▸ **Problem requirements**: List every case label that the Ael interpreter page's grammar marks with a double hyphen.

▸ **Text block**:
An Interpreter for Ael

Time to write an interpreter.

Organizing an Interpreter

An interpreter runs code.

If you have machine code, your CPU is your interpreter. Sometimes people design abstract machines with very low-level code with simple, precise, “instructions” that, while more powerful than processor instructions, are super simple to write interpreters for.

But what about writing interpreters for higher-level languages? One way is to:

write a front-end to produce the AST, then
write a back-end to produce (abstract or real) machine code from the AST, then
interpret the low-level code.

For very simple languages, you can also just interpret the AST directly. in other words:

write a front-end to produce the AST, then
interpret the AST.

If your language is really, really simple, you can:

Run the code while you parse.

Now we could write a front-end entirely by hand, and there are good pedagogical reasons for doing so! But we don’t have unlimited time, so we are going to use Ohm, which provides a way to generate the trees that we can interpret directly. I know right...that’s pretty amazing.

Writing an Interpreter with Ohm

Here is an complete, quick-and-dirty interpreter for Ael, written with Ohm:

ael-interpreter.js

// An interpreter for Ael.
//
// Example usage:
//
//   $ node ael-interpreter.js 'print 2; x = 22; print 1 + x / 2;'
//   2
//   12


const ohm = require('ohm-js');

const aelGrammar = ohm.grammar(`Ael {
  Program = (Statement ";")+
  Statement = id "=" Exp       --assign
            | print Exp        --print
  Exp       = Exp "+" Term     --plus
            | Exp "-" Term     --minus
            | Term
  Term      = Term "*" Factor  --times
            | Term "/" Factor  --divide
            | Factor
  Factor    = "-" Primary      --negate
            | Primary
  Primary   = "(" Exp ")"      --parens
            | number
            | id
  number    = digit+
  print     = "print" ~alnum
  id        = ~print letter alnum*
}`);

const memory = new Map();

// This language is so simple, we don't need an AST.

▸ **Source excerpt**:
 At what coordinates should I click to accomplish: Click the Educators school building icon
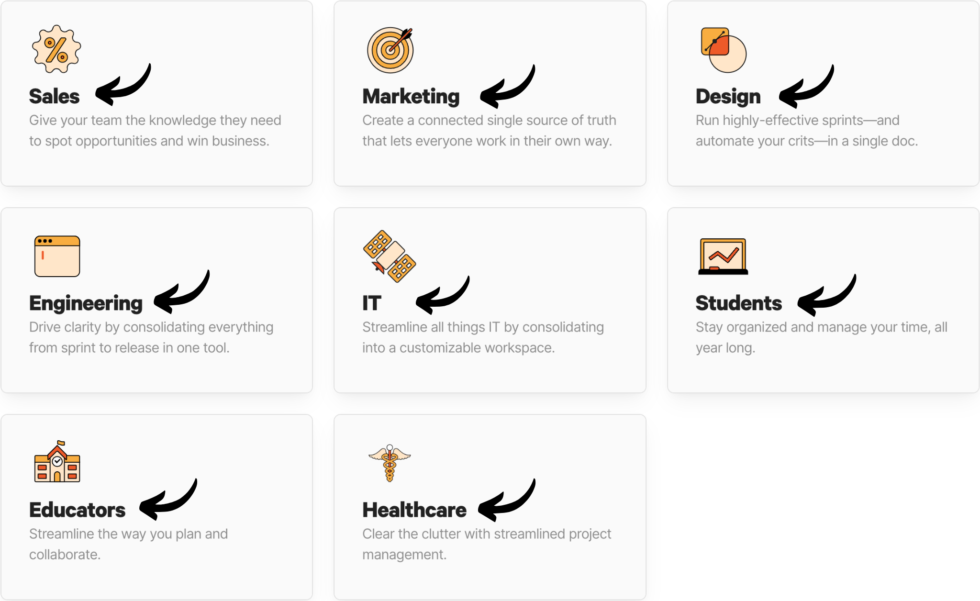pyautogui.click(x=56, y=463)
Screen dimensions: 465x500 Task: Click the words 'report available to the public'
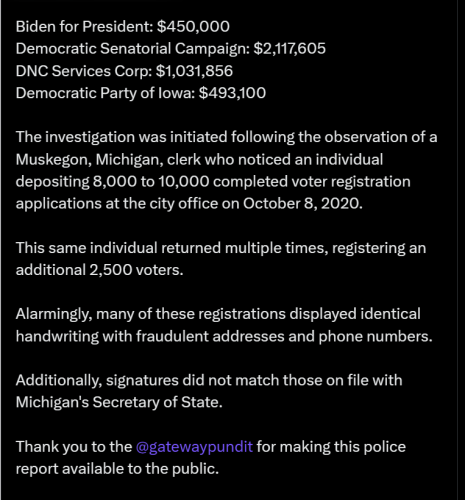click(117, 469)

▸ **Task response**: --assign, --print, --plus, --minus, --times, --divide, --negate, --parens